[Stored records]
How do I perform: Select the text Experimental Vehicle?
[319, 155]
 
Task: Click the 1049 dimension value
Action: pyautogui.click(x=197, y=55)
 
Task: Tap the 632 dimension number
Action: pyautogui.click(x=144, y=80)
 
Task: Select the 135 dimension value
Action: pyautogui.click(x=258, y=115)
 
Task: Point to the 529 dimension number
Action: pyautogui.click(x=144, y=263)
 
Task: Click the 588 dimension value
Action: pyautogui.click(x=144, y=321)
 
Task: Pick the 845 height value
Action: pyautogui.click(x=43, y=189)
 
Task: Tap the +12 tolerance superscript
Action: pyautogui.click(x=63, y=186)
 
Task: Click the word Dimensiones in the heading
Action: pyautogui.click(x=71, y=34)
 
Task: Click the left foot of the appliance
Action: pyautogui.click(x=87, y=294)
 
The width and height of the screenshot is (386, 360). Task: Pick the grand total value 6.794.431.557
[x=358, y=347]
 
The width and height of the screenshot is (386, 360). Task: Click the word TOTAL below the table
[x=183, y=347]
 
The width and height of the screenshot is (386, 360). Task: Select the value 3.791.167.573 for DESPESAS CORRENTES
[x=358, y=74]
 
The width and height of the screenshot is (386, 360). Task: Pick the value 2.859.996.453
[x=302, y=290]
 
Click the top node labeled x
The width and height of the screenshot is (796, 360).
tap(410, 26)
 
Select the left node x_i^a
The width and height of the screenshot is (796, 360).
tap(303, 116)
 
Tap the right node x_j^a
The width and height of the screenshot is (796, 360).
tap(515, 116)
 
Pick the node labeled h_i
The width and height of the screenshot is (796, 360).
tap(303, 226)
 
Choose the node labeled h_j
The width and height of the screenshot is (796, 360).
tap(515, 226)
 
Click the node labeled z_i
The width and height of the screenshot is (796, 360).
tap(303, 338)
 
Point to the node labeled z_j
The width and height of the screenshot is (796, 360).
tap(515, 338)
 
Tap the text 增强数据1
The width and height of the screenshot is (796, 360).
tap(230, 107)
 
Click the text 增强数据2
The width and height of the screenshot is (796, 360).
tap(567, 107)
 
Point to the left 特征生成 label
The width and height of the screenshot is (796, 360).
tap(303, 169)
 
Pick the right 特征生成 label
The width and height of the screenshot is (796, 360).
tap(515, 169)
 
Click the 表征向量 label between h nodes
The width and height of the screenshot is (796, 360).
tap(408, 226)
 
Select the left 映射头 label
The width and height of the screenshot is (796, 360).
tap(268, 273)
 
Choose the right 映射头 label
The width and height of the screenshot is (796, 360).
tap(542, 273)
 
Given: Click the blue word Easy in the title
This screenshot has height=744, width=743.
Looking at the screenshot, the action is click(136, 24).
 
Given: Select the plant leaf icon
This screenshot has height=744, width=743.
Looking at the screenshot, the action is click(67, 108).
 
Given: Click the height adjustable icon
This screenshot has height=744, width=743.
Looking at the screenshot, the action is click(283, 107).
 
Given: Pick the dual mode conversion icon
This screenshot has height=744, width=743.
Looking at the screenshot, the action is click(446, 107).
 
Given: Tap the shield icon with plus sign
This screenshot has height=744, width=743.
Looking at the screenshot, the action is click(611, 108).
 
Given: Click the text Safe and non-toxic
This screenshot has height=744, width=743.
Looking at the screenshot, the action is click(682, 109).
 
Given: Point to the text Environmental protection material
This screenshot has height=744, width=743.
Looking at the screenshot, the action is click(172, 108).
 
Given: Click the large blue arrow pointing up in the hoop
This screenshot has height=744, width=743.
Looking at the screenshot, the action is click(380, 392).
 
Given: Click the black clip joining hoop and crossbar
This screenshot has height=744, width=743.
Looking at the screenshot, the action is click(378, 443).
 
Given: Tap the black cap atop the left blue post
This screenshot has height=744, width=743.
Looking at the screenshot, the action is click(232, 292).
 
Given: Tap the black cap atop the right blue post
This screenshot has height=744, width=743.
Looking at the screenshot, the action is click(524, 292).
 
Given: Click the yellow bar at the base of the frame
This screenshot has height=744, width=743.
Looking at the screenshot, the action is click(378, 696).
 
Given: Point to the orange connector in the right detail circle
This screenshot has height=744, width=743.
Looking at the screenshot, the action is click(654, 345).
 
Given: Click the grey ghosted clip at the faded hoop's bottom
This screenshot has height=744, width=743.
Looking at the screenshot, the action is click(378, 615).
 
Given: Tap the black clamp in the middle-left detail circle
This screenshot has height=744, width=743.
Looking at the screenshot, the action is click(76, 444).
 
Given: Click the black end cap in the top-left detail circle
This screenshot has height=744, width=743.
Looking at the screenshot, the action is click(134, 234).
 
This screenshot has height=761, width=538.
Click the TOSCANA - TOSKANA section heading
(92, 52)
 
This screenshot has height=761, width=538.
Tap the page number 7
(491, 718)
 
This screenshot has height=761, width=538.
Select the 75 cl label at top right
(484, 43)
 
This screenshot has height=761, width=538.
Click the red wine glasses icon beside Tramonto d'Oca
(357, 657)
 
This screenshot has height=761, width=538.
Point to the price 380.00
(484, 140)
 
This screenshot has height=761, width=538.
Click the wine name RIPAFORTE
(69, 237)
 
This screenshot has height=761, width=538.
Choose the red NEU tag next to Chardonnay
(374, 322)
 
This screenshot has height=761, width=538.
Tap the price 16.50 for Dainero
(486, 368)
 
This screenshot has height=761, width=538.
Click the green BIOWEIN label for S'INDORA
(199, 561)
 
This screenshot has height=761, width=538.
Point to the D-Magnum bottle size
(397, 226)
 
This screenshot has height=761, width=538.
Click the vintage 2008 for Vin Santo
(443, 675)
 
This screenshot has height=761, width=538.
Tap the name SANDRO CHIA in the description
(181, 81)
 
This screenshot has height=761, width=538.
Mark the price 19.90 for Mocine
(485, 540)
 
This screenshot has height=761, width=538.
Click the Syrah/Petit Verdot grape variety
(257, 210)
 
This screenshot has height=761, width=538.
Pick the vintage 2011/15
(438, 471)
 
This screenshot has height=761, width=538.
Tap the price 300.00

### [What you will do]
Copy every line of the listing above without changing anything.

### [Reply to the exercise]
How do I perform: Select the text Experimental Vehicle?
[319, 155]
 
Task: Click the 1049 dimension value
Action: pyautogui.click(x=197, y=55)
 
Task: Tap the 632 dimension number
Action: pyautogui.click(x=144, y=80)
 
Task: Select the 135 dimension value
Action: pyautogui.click(x=258, y=115)
 
Task: Point to the 529 dimension number
Action: pyautogui.click(x=144, y=263)
 
Task: Click the 588 dimension value
Action: pyautogui.click(x=144, y=321)
 
Task: Pick the 845 height value
Action: pyautogui.click(x=43, y=189)
 
Task: Tap the +12 tolerance superscript
Action: pyautogui.click(x=63, y=186)
 
Task: Click the word Dimensiones in the heading
Action: pyautogui.click(x=71, y=34)
 
Task: Click the left foot of the appliance
Action: pyautogui.click(x=87, y=294)
 
The width and height of the screenshot is (386, 360). Task: Pick the grand total value 6.794.431.557
[x=358, y=347]
 
The width and height of the screenshot is (386, 360). Task: Click the word TOTAL below the table
[x=183, y=347]
 
The width and height of the screenshot is (386, 360). Task: Select the value 3.791.167.573 for DESPESAS CORRENTES
[x=358, y=74]
 
The width and height of the screenshot is (386, 360). Task: Pick the value 2.859.996.453
[x=302, y=290]
 
Click the top node labeled x
The width and height of the screenshot is (796, 360).
tap(410, 26)
 
Select the left node x_i^a
The width and height of the screenshot is (796, 360).
tap(303, 116)
 
Tap the right node x_j^a
The width and height of the screenshot is (796, 360).
tap(515, 116)
 
Pick the node labeled h_i
The width and height of the screenshot is (796, 360).
tap(303, 226)
 
Choose the node labeled h_j
The width and height of the screenshot is (796, 360).
tap(515, 226)
 
Click the node labeled z_i
The width and height of the screenshot is (796, 360).
tap(303, 338)
 
Point to the node labeled z_j
The width and height of the screenshot is (796, 360).
tap(515, 338)
 
Tap the text 增强数据1
The width and height of the screenshot is (796, 360).
tap(230, 107)
 
Click the text 增强数据2
The width and height of the screenshot is (796, 360).
tap(567, 107)
 
Point to the left 特征生成 label
The width and height of the screenshot is (796, 360).
tap(303, 169)
 
Pick the right 特征生成 label
The width and height of the screenshot is (796, 360).
tap(515, 169)
 
Click the 表征向量 label between h nodes
The width and height of the screenshot is (796, 360).
tap(408, 226)
 
Select the left 映射头 label
The width and height of the screenshot is (796, 360).
tap(268, 273)
 
Choose the right 映射头 label
The width and height of the screenshot is (796, 360).
tap(542, 273)
 
Given: Click the blue word Easy in the title
This screenshot has height=744, width=743.
Looking at the screenshot, the action is click(136, 24).
 
Given: Select the plant leaf icon
This screenshot has height=744, width=743.
Looking at the screenshot, the action is click(67, 108).
 
Given: Click the height adjustable icon
This screenshot has height=744, width=743.
Looking at the screenshot, the action is click(283, 107).
 
Given: Pick the dual mode conversion icon
This screenshot has height=744, width=743.
Looking at the screenshot, the action is click(446, 107).
 
Given: Tap the shield icon with plus sign
This screenshot has height=744, width=743.
Looking at the screenshot, the action is click(611, 108).
 
Given: Click the text Safe and non-toxic
This screenshot has height=744, width=743.
Looking at the screenshot, the action is click(682, 109).
 
Given: Point to the text Environmental protection material
This screenshot has height=744, width=743.
Looking at the screenshot, the action is click(172, 108).
 
Given: Click the large blue arrow pointing up in the hoop
This screenshot has height=744, width=743.
Looking at the screenshot, the action is click(380, 392).
 
Given: Click the black clip joining hoop and crossbar
This screenshot has height=744, width=743.
Looking at the screenshot, the action is click(378, 443).
 
Given: Tap the black cap atop the left blue post
This screenshot has height=744, width=743.
Looking at the screenshot, the action is click(232, 292).
 
Given: Tap the black cap atop the right blue post
This screenshot has height=744, width=743.
Looking at the screenshot, the action is click(524, 292).
 
Given: Click the yellow bar at the base of the frame
This screenshot has height=744, width=743.
Looking at the screenshot, the action is click(378, 696).
 
Given: Point to the orange connector in the right detail circle
This screenshot has height=744, width=743.
Looking at the screenshot, the action is click(654, 345).
 
Given: Click the grey ghosted clip at the faded hoop's bottom
This screenshot has height=744, width=743.
Looking at the screenshot, the action is click(378, 615).
 
Given: Tap the black clamp in the middle-left detail circle
This screenshot has height=744, width=743.
Looking at the screenshot, the action is click(76, 444).
 
Given: Click the black end cap in the top-left detail circle
This screenshot has height=744, width=743.
Looking at the screenshot, the action is click(134, 234).
 
This screenshot has height=761, width=538.
Click the TOSCANA - TOSKANA section heading
(92, 52)
 
This screenshot has height=761, width=538.
Tap the page number 7
(491, 718)
 
This screenshot has height=761, width=538.
Select the 75 cl label at top right
(484, 43)
 
This screenshot has height=761, width=538.
Click the red wine glasses icon beside Tramonto d'Oca
(357, 657)
 
This screenshot has height=761, width=538.
Point to the price 380.00
(484, 140)
 
This screenshot has height=761, width=538.
Click the wine name RIPAFORTE
(69, 237)
 
This screenshot has height=761, width=538.
Choose the red NEU tag next to Chardonnay
(374, 322)
 
This screenshot has height=761, width=538.
Tap the price 16.50 for Dainero
(486, 368)
 
This screenshot has height=761, width=538.
Click the green BIOWEIN label for S'INDORA
(199, 561)
 
This screenshot has height=761, width=538.
Point to the D-Magnum bottle size
(397, 226)
 
This screenshot has height=761, width=538.
Click the vintage 2008 for Vin Santo
(443, 675)
 
This screenshot has height=761, width=538.
Tap the name SANDRO CHIA in the description
(181, 81)
 
This screenshot has height=761, width=538.
Mark the price 19.90 for Mocine
(485, 540)
 
This screenshot has height=761, width=538.
Click the Syrah/Petit Verdot grape variety
(257, 210)
 
This screenshot has height=761, width=538.
Pick the vintage 2011/15
(438, 471)
 
This screenshot has height=761, width=538.
Tap the price 300.00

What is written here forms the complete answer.